Top of INPUT FOR THIS TASK

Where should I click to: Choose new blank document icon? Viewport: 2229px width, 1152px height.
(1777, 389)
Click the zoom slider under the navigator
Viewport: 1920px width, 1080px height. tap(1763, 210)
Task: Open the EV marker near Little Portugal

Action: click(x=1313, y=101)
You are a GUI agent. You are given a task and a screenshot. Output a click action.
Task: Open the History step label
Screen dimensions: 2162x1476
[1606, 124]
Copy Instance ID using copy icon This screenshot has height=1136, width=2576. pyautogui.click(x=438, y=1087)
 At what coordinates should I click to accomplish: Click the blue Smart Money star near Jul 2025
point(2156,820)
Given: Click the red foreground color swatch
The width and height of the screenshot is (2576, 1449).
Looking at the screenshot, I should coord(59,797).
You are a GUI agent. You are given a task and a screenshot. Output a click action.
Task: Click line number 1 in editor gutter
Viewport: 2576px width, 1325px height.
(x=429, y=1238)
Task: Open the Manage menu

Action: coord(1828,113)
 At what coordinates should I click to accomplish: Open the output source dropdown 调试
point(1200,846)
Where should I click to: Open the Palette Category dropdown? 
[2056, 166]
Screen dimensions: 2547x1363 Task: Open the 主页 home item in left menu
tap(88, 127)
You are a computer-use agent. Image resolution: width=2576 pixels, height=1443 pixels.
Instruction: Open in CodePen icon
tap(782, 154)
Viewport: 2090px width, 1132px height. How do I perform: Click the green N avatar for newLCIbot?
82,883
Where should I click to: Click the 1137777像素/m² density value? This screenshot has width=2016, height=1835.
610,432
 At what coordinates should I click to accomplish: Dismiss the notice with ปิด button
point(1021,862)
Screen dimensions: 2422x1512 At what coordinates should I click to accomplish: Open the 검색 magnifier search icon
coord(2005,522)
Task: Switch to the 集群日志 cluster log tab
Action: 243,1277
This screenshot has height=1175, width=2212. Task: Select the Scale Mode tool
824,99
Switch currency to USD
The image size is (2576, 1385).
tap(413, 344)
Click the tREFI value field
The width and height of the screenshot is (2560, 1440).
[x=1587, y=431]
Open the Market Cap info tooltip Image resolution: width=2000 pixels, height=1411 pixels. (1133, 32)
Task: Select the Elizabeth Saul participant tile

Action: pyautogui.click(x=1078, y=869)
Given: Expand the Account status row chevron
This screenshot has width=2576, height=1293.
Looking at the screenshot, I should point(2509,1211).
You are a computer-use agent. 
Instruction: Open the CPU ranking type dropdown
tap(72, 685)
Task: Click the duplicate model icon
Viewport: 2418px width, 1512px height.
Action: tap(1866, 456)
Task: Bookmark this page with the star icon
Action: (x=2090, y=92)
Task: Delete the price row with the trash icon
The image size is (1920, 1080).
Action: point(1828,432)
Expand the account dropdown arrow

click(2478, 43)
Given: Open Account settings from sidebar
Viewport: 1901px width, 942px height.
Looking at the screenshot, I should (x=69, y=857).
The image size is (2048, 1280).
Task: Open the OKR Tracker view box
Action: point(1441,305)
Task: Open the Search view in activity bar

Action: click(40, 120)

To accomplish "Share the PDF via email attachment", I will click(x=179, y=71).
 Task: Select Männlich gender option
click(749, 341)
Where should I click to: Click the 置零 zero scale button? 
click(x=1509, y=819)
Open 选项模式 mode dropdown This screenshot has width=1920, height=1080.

Bottom of INPUT FOR THIS TASK

BRIEF ->
Keeping every word and mark as it is, print the entries above.

ANSWER AREA ->
Where should I click to: Choose new blank document icon? Viewport: 2229px width, 1152px height.
(1777, 389)
Click the zoom slider under the navigator
Viewport: 1920px width, 1080px height. tap(1763, 210)
Task: Open the EV marker near Little Portugal

Action: click(x=1313, y=101)
You are a GUI agent. You are given a task and a screenshot. Output a click action.
Task: Open the History step label
Screen dimensions: 2162x1476
[1606, 124]
Copy Instance ID using copy icon This screenshot has height=1136, width=2576. pyautogui.click(x=438, y=1087)
 At what coordinates should I click to accomplish: Click the blue Smart Money star near Jul 2025
point(2156,820)
Given: Click the red foreground color swatch
The width and height of the screenshot is (2576, 1449).
Looking at the screenshot, I should coord(59,797).
You are a GUI agent. You are given a task and a screenshot. Output a click action.
Task: Click line number 1 in editor gutter
Viewport: 2576px width, 1325px height.
(x=429, y=1238)
Task: Open the Manage menu

Action: coord(1828,113)
 At what coordinates should I click to accomplish: Open the output source dropdown 调试
point(1200,846)
Where should I click to: Open the Palette Category dropdown? 
[2056, 166]
Screen dimensions: 2547x1363 Task: Open the 主页 home item in left menu
tap(88, 127)
You are a computer-use agent. Image resolution: width=2576 pixels, height=1443 pixels.
Instruction: Open in CodePen icon
tap(782, 154)
Viewport: 2090px width, 1132px height. How do I perform: Click the green N avatar for newLCIbot?
82,883
Where should I click to: Click the 1137777像素/m² density value? This screenshot has width=2016, height=1835.
610,432
 At what coordinates should I click to accomplish: Dismiss the notice with ปิด button
point(1021,862)
Screen dimensions: 2422x1512 At what coordinates should I click to accomplish: Open the 검색 magnifier search icon
coord(2005,522)
Task: Switch to the 集群日志 cluster log tab
Action: 243,1277
This screenshot has height=1175, width=2212. Task: Select the Scale Mode tool
824,99
Switch currency to USD
The image size is (2576, 1385).
tap(413, 344)
Click the tREFI value field
The width and height of the screenshot is (2560, 1440).
[x=1587, y=431]
Open the Market Cap info tooltip Image resolution: width=2000 pixels, height=1411 pixels. (1133, 32)
Task: Select the Elizabeth Saul participant tile

Action: pyautogui.click(x=1078, y=869)
Given: Expand the Account status row chevron
This screenshot has width=2576, height=1293.
Looking at the screenshot, I should point(2509,1211).
You are a computer-use agent. 
Instruction: Open the CPU ranking type dropdown
tap(72, 685)
Task: Click the duplicate model icon
Viewport: 2418px width, 1512px height.
Action: tap(1866, 456)
Task: Bookmark this page with the star icon
Action: (x=2090, y=92)
Task: Delete the price row with the trash icon
The image size is (1920, 1080).
Action: point(1828,432)
Expand the account dropdown arrow

click(2478, 43)
Given: Open Account settings from sidebar
Viewport: 1901px width, 942px height.
Looking at the screenshot, I should (x=69, y=857).
The image size is (2048, 1280).
Task: Open the OKR Tracker view box
Action: point(1441,305)
Task: Open the Search view in activity bar

Action: click(40, 120)

To accomplish "Share the PDF via email attachment", I will click(x=179, y=71).
 Task: Select Männlich gender option
click(749, 341)
Where should I click to: Click the 置零 zero scale button? 
click(x=1509, y=819)
Open 选项模式 mode dropdown This screenshot has width=1920, height=1080.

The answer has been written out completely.